Ford's gifts are on full display in his adaptation of John Steinbeck's Dust Bowl chronicle, The Grapes of Wrath, which has now been released on DVD by Fox Home Entertainment. Ford and his brilliant cinematographer, Gregg Toland (who would soon collaborate with Orson Welles on a little picture called Citizen Kane), re-created period photographs in such a way that the barren landscape gives way to the equally devastated faces of the people it helped victimize. But the characters' enduring humanity, which lies at the core of this hard-hitting story, is what leaves an imprint on the viewer.

Henry Fonda (also no stranger to iconic work), stars as Tom Joad, an ex-con who, when he leaves prison and returns to his family in Oklahoma, finds that blasts of cruel, sand-spraying wind have devastated the area. He's entered a land of hopelessness where the failed economy has locked the people he loves in a seemingly endless cycle of defeat. But the Joads refuse to surrender so easily. Loading everything they own onto their truck, they head West, where they hope to find work in the rich fields of California. However, when they reach the theoretical Promised Land, they only find a more organized, brutal form of persecution.

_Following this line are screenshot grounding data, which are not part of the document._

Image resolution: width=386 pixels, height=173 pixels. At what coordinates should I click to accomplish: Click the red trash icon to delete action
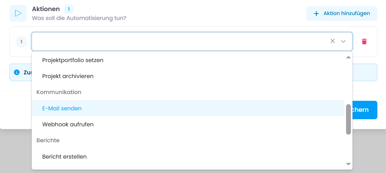pos(364,41)
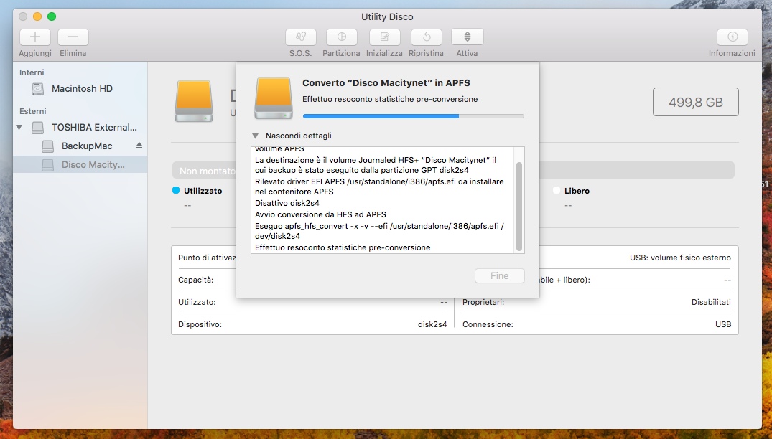Open the Partiziona tool
Viewport: 772px width, 439px height.
pos(341,37)

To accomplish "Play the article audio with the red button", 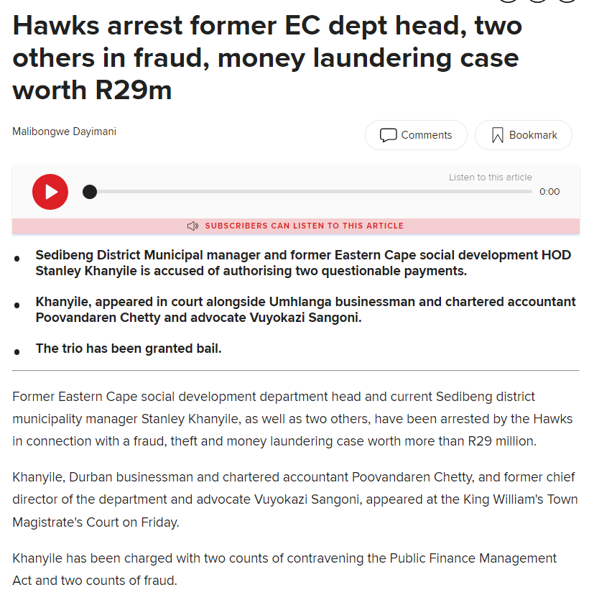I will [50, 192].
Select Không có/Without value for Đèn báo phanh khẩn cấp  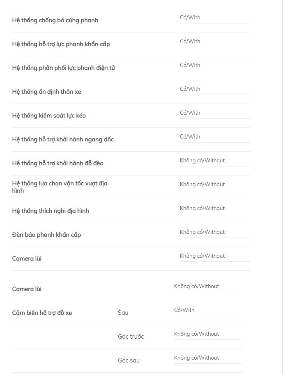[202, 232]
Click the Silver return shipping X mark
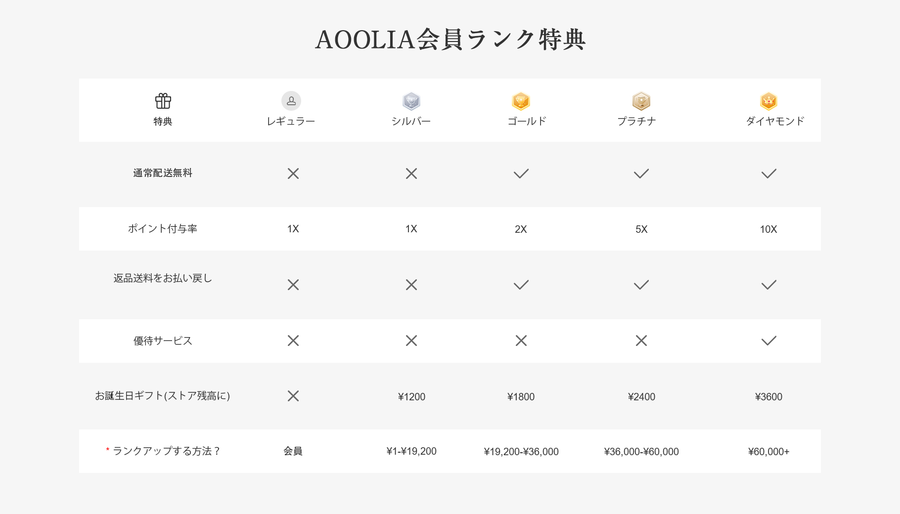The height and width of the screenshot is (514, 900). (411, 285)
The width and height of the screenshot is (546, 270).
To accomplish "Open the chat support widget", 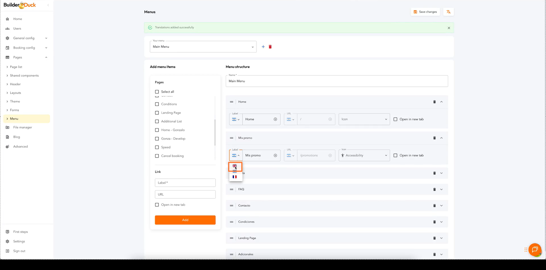I will [534, 250].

When his family starts to collapse, Tom responds in ways that he could never have expected, eventually taking a desperate stand for repressed people everywhere.

Any Ford film, no matter how richly rewarding, contains a few drawbacks for today's viewers, and The Grapes of Wrath is no exception. Central among them is Ford's insistence on over-sized, theatrical performances from his supporting characters. Some of the work in this picture is enough to make even the biggest Ford fan roll his eyes. When this happens, though, Ford quickly turns things around with a surprisingly understated tug at the heartstrings, or a stirring passage featuring Fonda. In the end, this is a deeply political picture that can still pack an unforgettable emotional wallop. All evidence to the contrary, dignity never really goes out of style.

You won't find many films from the 1940s that look better than The Grapes of Wrath, and Fox has done everything it can to digitally restore it to its original luster. There are occasional signs of age, but Toland's stark camerawork shines through, true and strong. Many of the shots are simply breathtaking, and should be seen by any fan of black and white photography. Fox even includes a brief documentary that reveals how much they improved the print. The soundtrack, on the other hand, is clean, but nothing special...outside of, of course, a couple of great speeches by members of the Joad clan.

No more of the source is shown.